Le premier mois d'un bébé est une période à part : faite de fatigue, de découvertes permanentes et de gestes qu'on apprend en les faisant. On a l'impression qu'on n'oubliera jamais cette intensité, et pourtant elle s'estompe très vite une fois le sommeil revenu. Garder quelques traces permet de la retrouver plus tard, avec le recul qui manque sur le moment.
Écrire malgré la fatigue, ou grâce à elle
Personne ne tient un beau journal quotidien avec un nouveau-né, et ce n'est pas le but. Une note dictée à voix haute pendant une tétée de nuit, trois mots tapés d'une main dans le noir, une photo prise sans réfléchir : c'est suffisant. Le fond compte plus que la forme, et vous pourrez toujours reprendre ces bribes plus tard, au calme, pour en faire un vrai récit.
Ce qui ne se rattrape pas, en revanche, c'est le détail précis vécu ce jour-là. La mémoire des premières semaines est notoirement mauvaise — profitez-en pour être indulgent avec vous-même, mais notez l'essentiel.
- le retour à la maison : l'heure, la météo, qui conduisait, l'état d'esprit
- la première promenade dehors, et la réaction du bébé à la lumière
- les personnes rencontrées, dans quel ordre
- une photo de la chambre, du coin repas, du désordre ambiant
- une phrase honnête sur ce que vous ressentez, vous, à ce stade
Les détails qui s'effacent en premier
Le poids et les mensurations sont déjà consignés ailleurs. Ce qui disparaît sans laisser de trace, c'est le reste : l'odeur de la chambre, la playlist qui tournait en boucle, la personne qui a apporté le premier plat chaud, la façon dont l'aîné a regardé le bébé pour la première fois, la première nuit à la maison et son improvisation totale. Ce sont ces éléments qui, notés, feront revenir toute l'ambiance dans quelques années.
Les meilleurs souvenirs du premier mois sont souvent les plus simples : une main minuscule agrippée à un doigt, une position de sommeil, une visite qui a compté.
Un mois à plusieurs voix
Le co-parent, un grand-parent venu aider, un ami de passage : chacun a vécu ce premier mois sous un angle différent, et ces regards se lissent en quelques semaines. Si plusieurs personnes peuvent déposer une note ou une photo dans le journal, vous récupérez une image bien plus complète de la période — y compris des moments que vous, épuisés, n'avez pas vus passer.

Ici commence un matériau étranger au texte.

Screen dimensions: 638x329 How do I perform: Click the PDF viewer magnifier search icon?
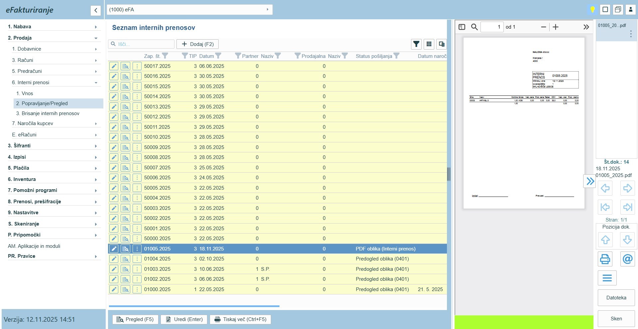(475, 27)
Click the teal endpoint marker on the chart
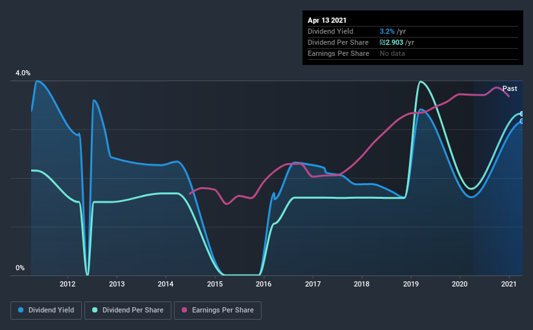 pyautogui.click(x=522, y=114)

Le relire au premier anniversaire
Beaucoup de parents rouvrent les notes du premier mois un an plus tard, souvent le soir de l'anniversaire. Ils y redécouvrent des inquiétudes qui semblaient énormes et se sont dissoutes, des petites scènes complètement oubliées, une version d'eux-mêmes plus fragile. C'est presque toujours le moment où l'on est content d'avoir écrit, même mal, même peu.